| Task statement |
Would you please return all of the entries below exactly as shown?

| Data for processing |

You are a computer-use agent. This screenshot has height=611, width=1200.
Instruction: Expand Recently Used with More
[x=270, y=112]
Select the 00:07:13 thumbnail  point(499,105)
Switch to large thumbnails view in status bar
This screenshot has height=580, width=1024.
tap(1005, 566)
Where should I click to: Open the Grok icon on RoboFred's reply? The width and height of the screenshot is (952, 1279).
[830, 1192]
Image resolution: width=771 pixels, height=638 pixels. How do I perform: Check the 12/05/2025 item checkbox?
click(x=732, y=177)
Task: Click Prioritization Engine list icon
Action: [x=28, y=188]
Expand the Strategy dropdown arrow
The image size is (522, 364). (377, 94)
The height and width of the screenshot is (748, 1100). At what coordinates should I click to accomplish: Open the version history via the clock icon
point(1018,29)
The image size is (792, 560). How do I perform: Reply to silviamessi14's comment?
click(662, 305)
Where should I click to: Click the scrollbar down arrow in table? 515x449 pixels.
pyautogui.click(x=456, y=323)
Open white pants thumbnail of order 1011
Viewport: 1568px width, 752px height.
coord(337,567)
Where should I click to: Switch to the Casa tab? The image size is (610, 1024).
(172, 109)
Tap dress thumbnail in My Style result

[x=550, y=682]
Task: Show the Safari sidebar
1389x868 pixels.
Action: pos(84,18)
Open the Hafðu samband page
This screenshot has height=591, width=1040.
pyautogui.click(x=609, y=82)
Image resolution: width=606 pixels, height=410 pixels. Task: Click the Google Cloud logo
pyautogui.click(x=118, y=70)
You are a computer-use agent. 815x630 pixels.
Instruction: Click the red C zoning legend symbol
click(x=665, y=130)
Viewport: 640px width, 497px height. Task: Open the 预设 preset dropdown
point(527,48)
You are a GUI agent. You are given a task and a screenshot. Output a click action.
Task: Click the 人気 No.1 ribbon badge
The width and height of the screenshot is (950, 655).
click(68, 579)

| Exercise answer |
You are a computer-use agent. This screenshot has height=611, width=1200.
Instruction: Expand Recently Used with More
[x=270, y=112]
Select the 00:07:13 thumbnail  point(499,105)
Switch to large thumbnails view in status bar
This screenshot has height=580, width=1024.
tap(1005, 566)
Where should I click to: Open the Grok icon on RoboFred's reply? The width and height of the screenshot is (952, 1279).
[830, 1192]
Image resolution: width=771 pixels, height=638 pixels. How do I perform: Check the 12/05/2025 item checkbox?
click(x=732, y=177)
Task: Click Prioritization Engine list icon
Action: [x=28, y=188]
Expand the Strategy dropdown arrow
The image size is (522, 364). (377, 94)
The height and width of the screenshot is (748, 1100). At what coordinates should I click to accomplish: Open the version history via the clock icon
point(1018,29)
The image size is (792, 560). How do I perform: Reply to silviamessi14's comment?
click(662, 305)
Where should I click to: Click the scrollbar down arrow in table? 515x449 pixels.
pyautogui.click(x=456, y=323)
Open white pants thumbnail of order 1011
Viewport: 1568px width, 752px height.
coord(337,567)
Where should I click to: Switch to the Casa tab? The image size is (610, 1024).
(172, 109)
Tap dress thumbnail in My Style result

[x=550, y=682]
Task: Show the Safari sidebar
1389x868 pixels.
Action: pos(84,18)
Open the Hafðu samband page
This screenshot has height=591, width=1040.
pyautogui.click(x=609, y=82)
Image resolution: width=606 pixels, height=410 pixels. Task: Click the Google Cloud logo
pyautogui.click(x=118, y=70)
You are a computer-use agent. 815x630 pixels.
Instruction: Click the red C zoning legend symbol
click(x=665, y=130)
Viewport: 640px width, 497px height. Task: Open the 预设 preset dropdown
point(527,48)
You are a GUI agent. You are given a task and a screenshot. Output a click action.
Task: Click the 人気 No.1 ribbon badge
The width and height of the screenshot is (950, 655).
click(68, 579)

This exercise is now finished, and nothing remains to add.